While the Panel did not refer in its reasons to the issue of whether the plaintiff had a history of guarding, that is explicable and permissible on the basis that there was no clinical evidence before the Panel that she had such a history. The Panel acting under the Wrongs Act was not obliged to give reasons and no ground based on inadequacy of reasons has been, or could be, raised.
The Panel appears to have considered the description of guarding as a differentiator, as their reasons refer to some of the conditions contained in the description of that differentiator in Table 71. However, I do not consider that Mr Flanc’s use of the guarding differentiator necessitated the Panel to consider that the plaintiff had a history of guarding in the absence of any objective clinical finding that she had exhibited guarding previously.
In my opinion, the Panel made no jurisdictional error, when exercising their medical skill and judgment, they assessed the plaintiff’s degree of impairment resulting from the spinal injury alleged in the claim as permanent but as not ‘5% or more’. That meant that the plaintiff’s impairment was placed in DRE I as ‘complaints or symptoms.’
I should add that, like Tsalamandris J in the passage in Bhelley which I have set out above,[37] I do not consider that the differentiators are expressed as mandatory considerations for the Panel to take into account.
[37]Bhelley [70]-[71].
The Panel stated it did not consider that the Range of Motion Model was required or necessary to assess the plaintiff’s impairments, as the impairments attributable to the plaintiff’s neck and back could be adequately assessed using the DRE Model. There was no occasion for the Panel to use the Range of Motion Model.

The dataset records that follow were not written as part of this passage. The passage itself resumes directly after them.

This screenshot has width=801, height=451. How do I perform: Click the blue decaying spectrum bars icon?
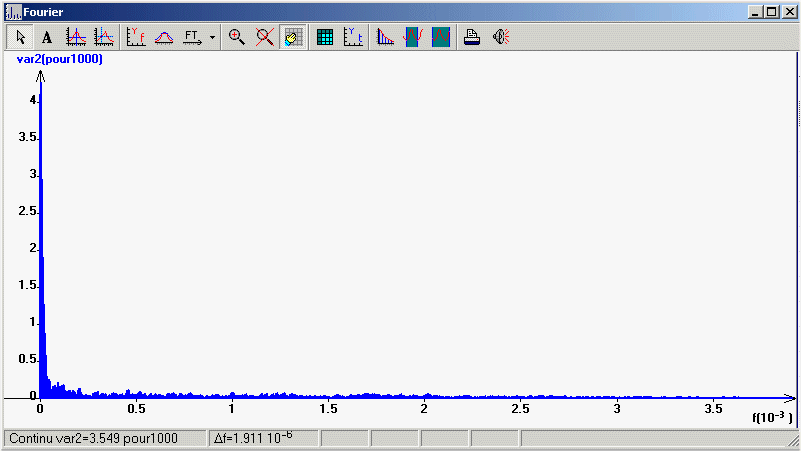(x=385, y=37)
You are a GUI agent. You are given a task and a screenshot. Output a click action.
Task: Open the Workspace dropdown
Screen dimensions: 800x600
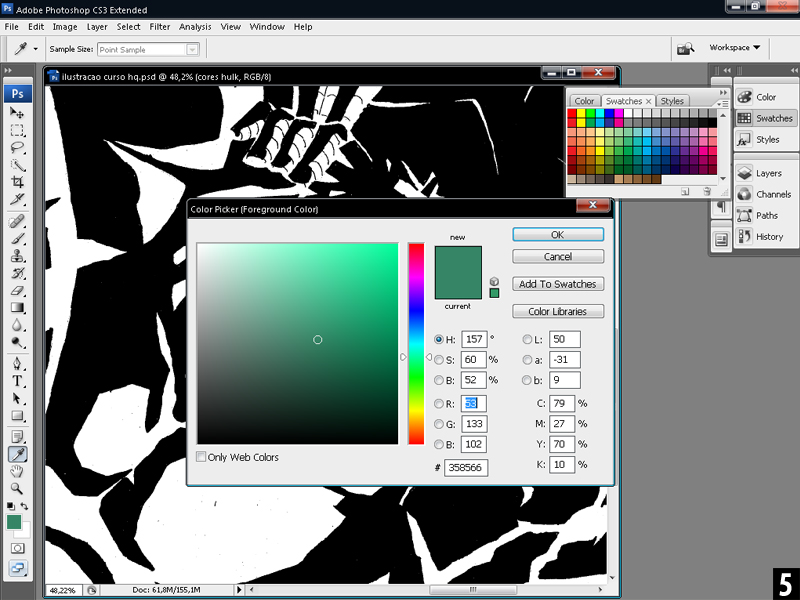[x=735, y=48]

Moreover, the plaintiff did not suggest to the Panel that it should use the Range of Motion Model, which uses a diagnosis-based component based on Table 75. That Model should be used only if the DRE Model is not applicable, or if more clinical data on the spine is needed to categorise the individual’s spine impairment.[38] The process of estimating whole person impairment under the Range of Motion Model requires using Table 75.
[38]Guides 3/112 3.3j.
In any event, it was far from clear that a diagnosis under Table 75 could have been made. The plaintiff pointed to Disorder II ‘Intervertebral disk or other soft-tissue lesion’, but not to any specific sub-category. It may be that sub-category B was relevant, but it is not clear that the plaintiff’s condition fitted within the description ‘unoperated upon, stable, with medically documented injury, pain and rigidity’. This possibility was not suggested to the Panel, nor was it developed in argument before the Court.
Conclusion
The plaintiff has not established that the Medical Panel made the jurisdictional errors alleged. The plaintiff has not established that the Panel failed to comply with the Guides (ground 1(a)), failed to have regard to relevant mandatory considerations (ground 1(b)) or failed to properly consider and apply, or engage in an active intellectual process with the matters listed in ground 1(c).

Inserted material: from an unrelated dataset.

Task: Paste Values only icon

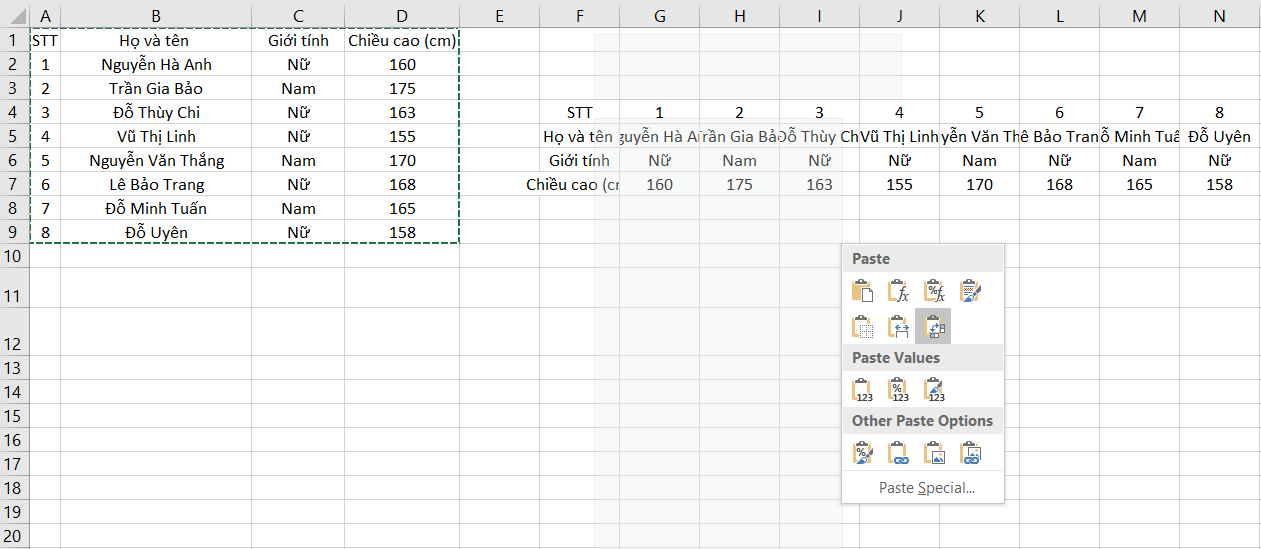Action: tap(862, 390)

The proceeding is dismissed. The usual order as to costs in this event is that the plaintiff would be ordered to pay the third defendant’s costs of the proceeding on a standard basis. If any party within 7 days notifies the Court that they seek a different order, I will relist the proceeding to hear their submissions. Otherwise, I will order that the plaintiff pay the third defendant’s costs of the proceeding on a standard basis to be assessed by the Costs Court in default of agreement.